Chp'li Vekillerden Cumhurbaşkanı Seçimi Kanunu Tasarısı'na Eleştiri
CHP Konya Milletvekili Atilla Kart, Cumhurbaşkanı Seçimi Kanunu Tasarısı ile ``yeni Kenan Evrenler`in önünün açıldığını`` iddia etti.
CHP`nin TBMM Anayasa Komisyonu üyeleri Konya Milletvekili Atilla Kart, İzmir Milletvekili Rıza Türmen, Eskişehir Milletvekili Süheyl Batum ve Artvin Milletvekili Uğur Bayraktutan, parlamentoda düzenledikleri basın toplantısında Cumhurbaşkanı Seçimi Kanunu Tasarısı`na ilişkin değerlendirmelerde bulundu.
CHP Konya Milletvekili Atilla Kart, Cumhurbaşkanı Seçimi Kanunu Tasarısı ile ``yeni Kenan Evrenler `in önünün açıldığını`` iddia etti. Türkiye`de ``kaotik bir yapı, fetret yapılanmasının`` söz konusu olduğunu ileri süren Kart, tasarıyla da devlet yönetiminin içine bir saatli bomba konulduğu iddiasında bulundu. Bunun anayasal anlamdaki ağır sonuçlarını yakın zamanda göreceklerini ifade eden Kart, getirilen tasarıyla ``yeni Kenan Evrenler `in önünün açıldığını`` söyledi.
Rıza Türmen de cumhurbaşkanlığıyla ilgili bugüne kadarki düzenlemelerin hepsinin anayasa ile yapıldığına işaret ederek, cumhurbaşkanlığının anayasal bir kurum olduğunu belirtti. Türmen, Cumhurbaşkanı Abdullah Gül`ün, bundan sonraki 2 yıllık süresinin ise kanunla kararlaştırıldığını, bunun cumhurbaşkanlığı kurumunu zayıflatacağını söyledi. Referandumla kabul edilen değişikliğe göre cumhurbaşkanının görev süresinin 5 yıl olduğunu hatırlatan Türmen, anayasada yer alan bu düzenlemenin de yasayla değiştirildiğini belirtti. Türmen, bunun başka bir hukuksuzluk örneği olduğunu ileri sürdü.
Süheyl Batum ise cumhurbaşkanının görev süresinin 5 yıl mı, 7 yıl mı olacağına ilişkin farklı görüşlerin bulunduğuna işaret ederek, bunun anayasada yazdığını, TBMM`nin bu tereddütü, anayasada gidermesi gerektiğini söyledi.
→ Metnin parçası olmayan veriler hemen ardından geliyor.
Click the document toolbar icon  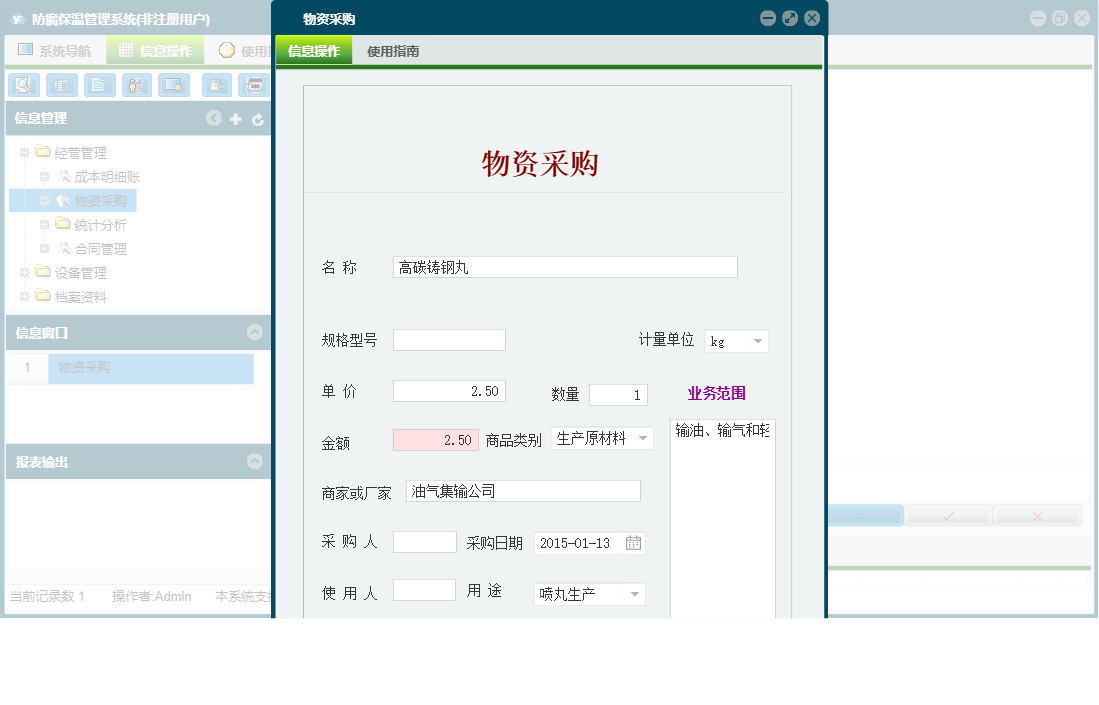coord(100,85)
Başbakan Yardımcısı Bekir Bozdağ`ın, anayasada hükmün yorumlanmasında tereddüt varsa, anayasada hüküm bulunmuyorsa TBMM`nin ister kanun, ister başka işlemle bunu yapabileceğini söylediğini belirten Batum, anayasanın 6. maddesine göre, hiç kimsenin kaynağını anayasadan almayan devlet yetkisini kullanamayacağını hatırlattı. Batum, ``Bunun anlamı, yarın her birimiz hakkında tereddüt olduğunda veya açıkça yazmıyor diyerek, yasama veya yürütme organının, herhangi bir kararname, KHK, yasa yaparak bütün haklarımızı ortadan kaldırabileceği demek`` görüşünü dile getirdi.
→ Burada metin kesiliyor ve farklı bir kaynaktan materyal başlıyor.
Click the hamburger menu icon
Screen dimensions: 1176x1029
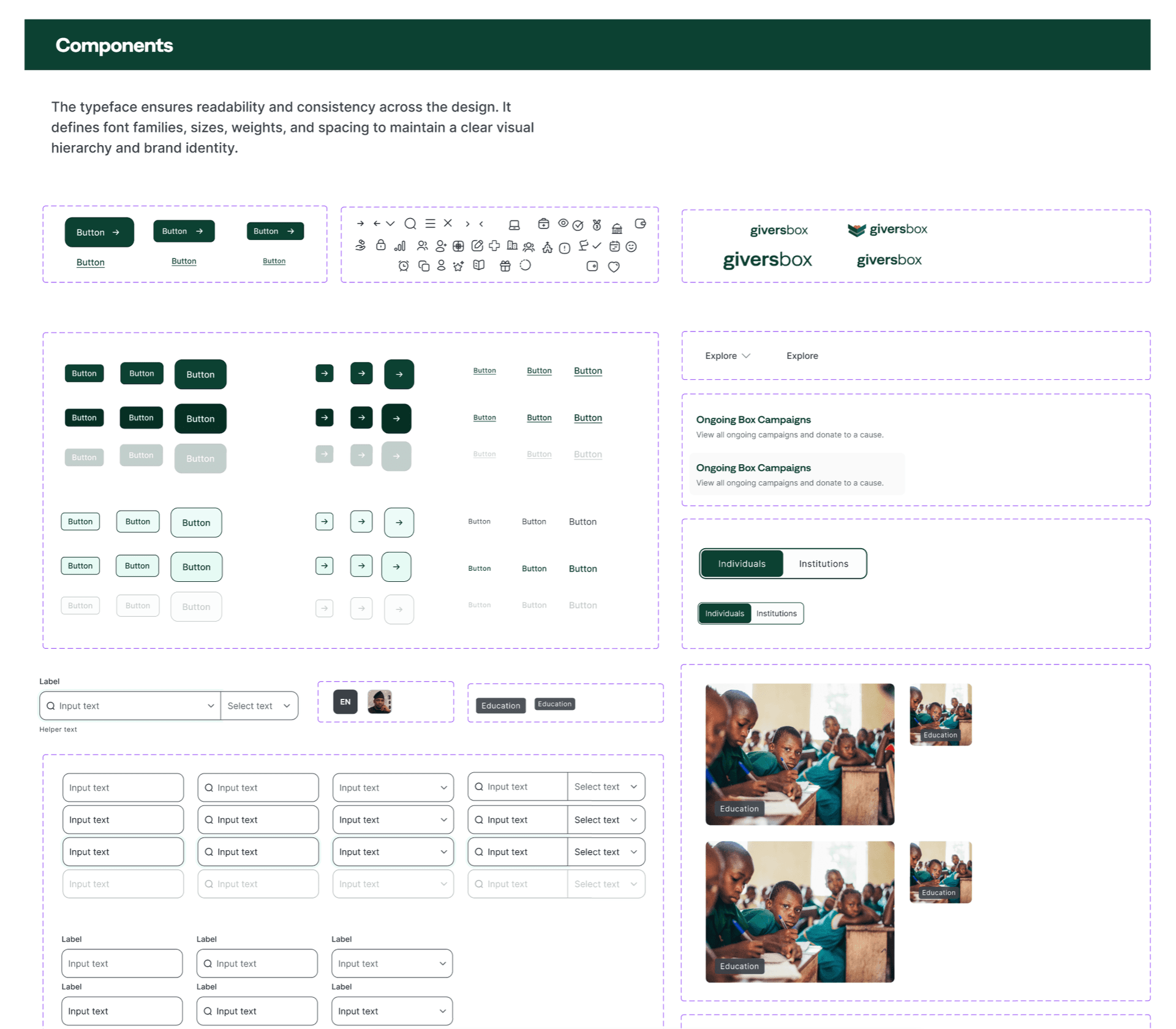431,224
Uğur Bayraktutan da bu tasarının, cumhurbaşkanı Seçim Kanunu Tasarısı değil, ``Başbakan Erdoğan`ı 2014`te Köşk`e çıkarma tasarısı`` olduğunu iddia etti. Bayraktutan, anayasanın, kanunla değiştirilmesiyle, 28 Ağustos 2012`den sonra gücünü anayasadan almayan bir cumhurbaşkanı olacağını savunarak, ``Yaptığı işlemlerin yok hükmünde olduğunu, yetki gasbının olabileceğini düşünüyorum.” dedi.
Öte yandan milletvekillerine, Diyarbakır Bağımsız Milletvekili Leyla Zana`nın evinde arama yapılmasına ilişkin değerlendirmesi de soruldu. Kart, milletvekilinin iş, ikametgahının aranmasının, dokunulmazlığın fiilen ayaklar altına alınması olduğunu ifade etti. Kart, bunun polis devleti uygulamasının bir yansıması, demokrasi ve milli iradenin ihlali niteliğinde olduğunu söyledi.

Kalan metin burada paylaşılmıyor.